*** Opening Document extract ***
Raised on rock by her family, Lindemann found comfort in music. She spent her school days following in the long-standing tradition of being the outcast that listens to alt, obsesses over bands and wears rubber bracelets from Hot Topic. Her favourite artists growing up were 3OH!3 and Sleeping With Sirens, who she badly wants to collaborate with at some point. “I always mention them in interviews I do,” she laughs. “Because I’m like, ‘Ugh, maybe they’ll see it.’”

It shouldn’t be too difficult to orchestrate, with her latest collaboration a feature role in Machine Gun Kelly’s accompanying short film for his acclaimed pop punk record Tickets to My Downfall. Despite his controversial remarks about wearing comfortable kicks onstage at Warped Tour, he does remain one of the biggest names in music right now. That doesn’t mean that much to Lindemann, but it’s an impressive line to have on her CV nonetheless.

She explains: “I feel like it doesn’t really matter. I feel like if you can connect with an artist, you can connect. It doesn’t really matter how big they are, how small. And sometimes honestly I feel like I connect with smaller artists more, because they’re still working for it, and I’m still working for it too. I haven’t gotten to the point of the success that I want. So I don’t know. I feel like I can connect with anyone on an artistic level.”


“I always say, at the end of the day you only have yourself.”


Some might question why the Tickets to My Downfall feature was based in high school, when it was made by an artist that’s twelve years too old for a senior varsity jacket. Once we graduate, we romanticise being once again thrust into a scenario where it’s easy to meet people your own age from your own town, where the lab partner you’re forced to work with might turn out to be your one true love. But as both dropouts and graduates know alike, it really isn’t like that at the time, as much as we all wanted to be the popular kids going with the flow like they got paid for it.

“I just wanted to be popular in high school and I didn’t want people to think I was weird or whatever it was. I was just so hard on myself about it and I shouldn’t have been, because now who cares? It doesn’t even matter,” Lindemann notes. “I think the main thing is, don’t be so hard on yourself, especially when you’re in high school or middle school. However old you are, those years feel like they’re the most important and they’re literally the least important. You’re going to leave high school and go to college or go wherever you go, and you’re not going to worry about any of that anymore.”

Lindemann is determined to share the lessons that she’s learned through her music, alongside horror movie recommendations on her podcast and angles of her new backpack on Tik Tok. At some stage, she’s hoping to write a book about her life, in concurrence with working on her debut full-length album. It’s no longer a bad economy for ideals, and audiences are dying of thirst for someone with something true to say.

“I want to have an album out probably next year,” she announces. “Well, depending on how the pandemic goes, because if we’re still in full [lockdown] mode by the end of the year and I’m still not able to tour, then obviously I won’t come out with an album next year, but I really want to tour. So whenever that happens, after that, I want to have an album. But I also want to sell out tours and I want…I don’t know, I just want to be heard musically. So I really want to get out there.”

It’s not that she’s not being heard musically right now, more so that she’s painting a picture and it’s not yet complete. She has more to record that she wants out in the world, more to say than what she’s said to date. One thing we know for sure is that it’s not going to be boring, and it’s not going to be sugar-coated. Once an alt kid, always an alt kid.

Maggie Lindemann’s Paranoia EP is out now.
*** Closing Document extract ***
§ **Work order**: According to the Maggie Lindemann article, which two artists were her favorites growing up?
*** Opening Dataset excerpts ***
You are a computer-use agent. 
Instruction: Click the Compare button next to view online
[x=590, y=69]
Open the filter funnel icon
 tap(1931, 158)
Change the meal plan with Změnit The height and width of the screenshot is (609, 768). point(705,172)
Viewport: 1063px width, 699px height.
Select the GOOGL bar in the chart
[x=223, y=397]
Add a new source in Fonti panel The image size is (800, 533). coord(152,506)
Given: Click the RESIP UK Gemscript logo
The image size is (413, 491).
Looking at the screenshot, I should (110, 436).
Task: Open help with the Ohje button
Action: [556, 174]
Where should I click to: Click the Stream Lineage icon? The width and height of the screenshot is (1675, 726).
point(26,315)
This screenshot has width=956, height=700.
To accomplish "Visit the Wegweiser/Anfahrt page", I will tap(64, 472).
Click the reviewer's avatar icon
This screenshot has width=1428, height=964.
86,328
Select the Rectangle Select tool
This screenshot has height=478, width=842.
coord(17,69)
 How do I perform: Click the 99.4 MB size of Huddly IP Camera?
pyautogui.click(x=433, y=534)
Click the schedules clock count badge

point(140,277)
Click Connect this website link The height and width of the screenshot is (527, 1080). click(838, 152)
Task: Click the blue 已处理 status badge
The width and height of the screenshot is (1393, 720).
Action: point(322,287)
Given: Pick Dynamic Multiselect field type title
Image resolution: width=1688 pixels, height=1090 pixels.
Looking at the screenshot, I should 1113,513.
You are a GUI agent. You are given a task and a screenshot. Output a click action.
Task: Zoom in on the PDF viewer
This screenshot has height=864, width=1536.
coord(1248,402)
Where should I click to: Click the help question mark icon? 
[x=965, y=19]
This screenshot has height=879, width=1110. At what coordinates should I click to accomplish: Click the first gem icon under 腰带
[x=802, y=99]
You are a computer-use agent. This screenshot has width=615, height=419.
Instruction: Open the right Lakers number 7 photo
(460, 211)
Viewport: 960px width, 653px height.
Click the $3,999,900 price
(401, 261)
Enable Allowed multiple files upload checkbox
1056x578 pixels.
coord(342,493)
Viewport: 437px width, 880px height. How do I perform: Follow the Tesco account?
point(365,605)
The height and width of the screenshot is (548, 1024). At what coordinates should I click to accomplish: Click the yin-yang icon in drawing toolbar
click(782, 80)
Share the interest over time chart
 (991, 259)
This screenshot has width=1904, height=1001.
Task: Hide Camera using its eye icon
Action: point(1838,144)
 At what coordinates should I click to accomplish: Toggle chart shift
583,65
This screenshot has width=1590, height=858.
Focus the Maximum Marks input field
*** Closing Dataset excerpts ***
§ **Result**: 3OH!3 and Sleeping With Sirens.